#### Text:
········
Master data are the key building blocks of business intelligence and reports. Gleaned out of transactional data, master data represent important entities of our organization, which our business users and executives routinely seek to analyze and understand.
We can think of the difference between master data and transactional data as the difference between nouns and verbs. Master data represent the people, things, or places (the nouns) that our organization cares about. Master data change infrequently; e.g. our favorite customer doesn’t move to a new address that often.
Transaction data, on the other hand, represent the verbs or the events — such as product bought, payment method used — that master data participate in. Unlike master data, transaction data are volatile, changing every time; e.g. the data and time of our customers’ purchases are different.
It’s all fun and games until new data sources emerge
As we noted, master data entities don’t change much over time, but they do have their share of inconsistencies that rear their ugly heads when we add new sources of information. Here are some examples:
- We can identify customers who purchase products on our ecommerce website, but not when they watch our hilarious infomercials on third-party websites. When we try to pull in data from these siloed sites, we’re unable to join them together and identify our most engaged users across channels.
- We use zip codes when shipping products to our US customers, but with our recent geographical expansion into the UK, we must use postcodes (and sometimes add a strange “Dependent Locality” field) when shipping overseas. Bringing in UK sales data may complicate our ability to create consistent data hierarchies and support reporting drilldowns across geographies.
- On our books, a product is a single configurable SKU, whereas our retail partners may sell a product as a bundle of multiple SKUs, again complicating standard reporting.
To help our teams overcome these challenges and carry out award-winning data reporting, we need to get our data modelers to design beautiful master tables with extra care and attention. They must consider the characteristics of our business, our analytical needs, and some solid data modeling principles too. We also need ETL engineers to build data pipelines and to code transformation jobs to standardize the different shapes and formats of our master data entities and their fields.
These two responsibilities—model the master tables and handle the transformations—are typically done in isolation, often by different team members. This siloed approach may work when the number of data sources starts small and stays small, but things can get hairy as we onboard new data sources. Often the model has to be rethought or transformation jobs redone.
Integrated data modeling and transformation
The way to ensure that master data stays reliable and trustworthy over time as new data sources are added is to accept the fact that data sources are idiosyncratic and that change is constant. We must, therefore, give up our set-and-forget-it mentality, and reengineer our data processes to support continuous modeling and transformation. The best approach is to fuse these two activities into a unified workflow that many team members — not just engineers — can execute it.
········
#### Material provided:
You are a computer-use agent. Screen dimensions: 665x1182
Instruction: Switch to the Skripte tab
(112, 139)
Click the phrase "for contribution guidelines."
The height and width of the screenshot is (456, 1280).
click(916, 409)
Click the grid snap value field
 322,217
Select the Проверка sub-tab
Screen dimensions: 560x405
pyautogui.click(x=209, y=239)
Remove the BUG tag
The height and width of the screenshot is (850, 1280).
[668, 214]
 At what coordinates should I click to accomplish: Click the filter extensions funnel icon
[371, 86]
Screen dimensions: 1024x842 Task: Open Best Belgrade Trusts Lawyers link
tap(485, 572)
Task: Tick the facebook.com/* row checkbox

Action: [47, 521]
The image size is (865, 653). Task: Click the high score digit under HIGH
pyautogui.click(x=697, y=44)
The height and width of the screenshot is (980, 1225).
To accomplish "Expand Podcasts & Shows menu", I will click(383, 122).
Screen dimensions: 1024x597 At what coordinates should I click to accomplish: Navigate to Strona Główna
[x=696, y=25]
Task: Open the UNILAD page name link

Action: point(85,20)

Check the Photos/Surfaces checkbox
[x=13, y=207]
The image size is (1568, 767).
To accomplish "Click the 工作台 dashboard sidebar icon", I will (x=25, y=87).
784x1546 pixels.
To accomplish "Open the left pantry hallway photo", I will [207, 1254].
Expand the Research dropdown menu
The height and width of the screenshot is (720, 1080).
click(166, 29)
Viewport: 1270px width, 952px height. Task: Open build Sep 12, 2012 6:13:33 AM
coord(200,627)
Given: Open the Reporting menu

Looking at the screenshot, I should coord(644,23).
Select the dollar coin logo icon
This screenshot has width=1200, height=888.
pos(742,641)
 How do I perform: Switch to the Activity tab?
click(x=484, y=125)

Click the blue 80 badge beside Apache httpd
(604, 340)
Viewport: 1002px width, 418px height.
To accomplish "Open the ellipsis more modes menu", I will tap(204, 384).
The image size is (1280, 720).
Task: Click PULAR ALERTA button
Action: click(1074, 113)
········
#### Things to do:
1. Answer these questions from the master data text:
(a) In the comparison of master data to parts of speech, which part of speech do master data correspond to?
(b) What does the text say must be used instead of zip codes when shipping to the UK?
(c) Under what condition does the text say the siloed approach to modeling and transformation may work?
2. Copy the master data text word for word, from "Master data are" to "analyze and understand.".

#### Complete answers:
1.
(a) Nouns: the people, things, or places that the organization cares about.
(b) Postcodes, sometimes with an added "Dependent Locality" field.
(c) When the number of data sources starts small and stays small.

2.
Master data are the key building blocks of business intelligence and reports. Gleaned out of transactional data, master data represent important entities of our organization, which our business users and executives routinely seek to analyze and understand.